Always suspicious of the military rulers who pushed aside Mubarak to appease street protests, reformists are now contemplating the prospect of a major reversal. Shafik, a former air force commander who has described Mubarak as a role model, has played down such fears, promising to be a president for all.
But capturing the gloom among reformists, the words "Opening Soon" have been daubed on the gates of the NDP's headquarters in Cairo, an imposing building on the Nile that was abandoned after being gutted in an arson attack during the uprising. Some warn of a "second revolution" for democracy should Shafik win.
Reflecting concern within the Brotherhood, the group has warned of the kind of foul play that typified elections of Mubarak's era. There were allegations - denied by the election commission - that members of the security services were mobilized to vote for Shafik in the first round of the election.
Addressing some of the criticism, the 70-year-old Shafik has said he will "not produce the old regime again".
"I will not use any leaders of the former regime, or its members, due to age," he said in a pre-election newspaper interview. "They are no longer capable of giving."
He criticized the term "feloul" as "a Brotherhood creation" designed to slander anyone who was part of the NDP, founded in 1978 by Mubarak's predecessor Anwar Sadat. Its membership had grown to several million by the time it was dissolved.
The NDP became a forum to connect the state, headed by Mubarak, big business and traditional networks of local notable families in places such as Fayoum.
In Fayoum, where support for the Islamist movement runs deep, many Shafik campaign posters have been torn or had "feloul" scrawled across them. Dawi said the Shafik camp had given up on hanging banners altogether in Fayoum.
He said former NDP activists had coalesced around Shafik out of a sense of self-preservation as the man best placed to defend their interests, adding that recent steps to strip political rights from those who held power in the Mubarak-era had only given them a further incentive to come back together as a group.
"They tried to make the people think that everyone in the NDP was corrupt," said Dawi, a civil servant who served as a local councilor for the NDP in Fayoum and whose brother, cousin and uncle were all members of parliament in Cairo.
"These people are not taking a stand for the sake of Ahmed Shafik," he said of those who were campaigning, "But because of their own interests first and foremost.
"They are the rich people of the area, the elite."
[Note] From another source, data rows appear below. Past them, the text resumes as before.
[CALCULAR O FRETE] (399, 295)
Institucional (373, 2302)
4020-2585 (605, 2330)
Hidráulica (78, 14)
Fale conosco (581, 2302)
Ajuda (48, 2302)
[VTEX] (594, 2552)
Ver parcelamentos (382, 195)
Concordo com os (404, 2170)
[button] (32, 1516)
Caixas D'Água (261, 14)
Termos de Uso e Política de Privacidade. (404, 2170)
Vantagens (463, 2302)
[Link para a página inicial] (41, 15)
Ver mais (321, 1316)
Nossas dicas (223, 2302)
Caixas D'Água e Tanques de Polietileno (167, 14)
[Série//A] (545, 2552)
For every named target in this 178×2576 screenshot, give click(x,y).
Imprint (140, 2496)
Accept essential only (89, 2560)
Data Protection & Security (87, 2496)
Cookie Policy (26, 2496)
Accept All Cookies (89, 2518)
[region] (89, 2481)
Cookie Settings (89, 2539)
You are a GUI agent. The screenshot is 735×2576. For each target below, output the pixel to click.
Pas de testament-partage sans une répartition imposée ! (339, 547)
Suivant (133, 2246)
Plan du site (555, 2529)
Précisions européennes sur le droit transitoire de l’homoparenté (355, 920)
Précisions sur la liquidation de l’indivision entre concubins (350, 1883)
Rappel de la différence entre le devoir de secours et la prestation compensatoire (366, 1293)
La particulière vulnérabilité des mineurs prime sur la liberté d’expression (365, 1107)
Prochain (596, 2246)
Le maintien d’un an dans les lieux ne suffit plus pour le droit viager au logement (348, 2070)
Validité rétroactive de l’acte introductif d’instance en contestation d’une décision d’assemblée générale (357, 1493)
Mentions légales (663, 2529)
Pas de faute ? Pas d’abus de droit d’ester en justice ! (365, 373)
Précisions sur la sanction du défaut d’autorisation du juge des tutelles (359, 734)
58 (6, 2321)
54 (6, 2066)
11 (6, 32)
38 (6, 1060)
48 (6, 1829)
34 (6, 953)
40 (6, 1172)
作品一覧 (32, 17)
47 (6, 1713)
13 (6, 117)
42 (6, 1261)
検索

Dawi's local campaign team included a man who said he had spent 30 years working in the NDP's youth and sport wing and another, a member of Egypt's Christian minority, who had also served as an NDP local councilor. Many Christians fear a rise in religious intolerance if the Brotherhood take power.
Many of the Islamists' supporters denounce what they see as a campaign behind Shafik to re-install Mubarak's old establishment: "It's clear that Ahmed Shafik has the state apparatus completely behind him," said Ahmed Abdel Moneim, 49-year old Brotherhood activist at a Fayoum polling station.
"You have to be concerned."
While the Brotherhood reels from this week dissolution of a parliament in which they had more than 43 percent of the seats and a working majority with fellow Islamists, the former NDP activists in Fayoum saw Thursday's news as a major boost.
The Brotherhood's popularity has also declined since the legislative polls a few months ago - in the first round of presidential voting last month, Morsy won only half as much support as Brotherhood candidates had in the parliamentary vote and a new legislative election will likely cost the group seats.
Mohamed Arfeh is a Shafik campaign activist who works at the Ministry of Youth and Sport. A cycling coach, he speaks proudly of his years of work with the NDP and said he is ready to hit the campaign trail again for the next parliamentary election:
"Once Ahmed Shafik gets comfortable in the presidential seat," he said. "We will be ready for any battle."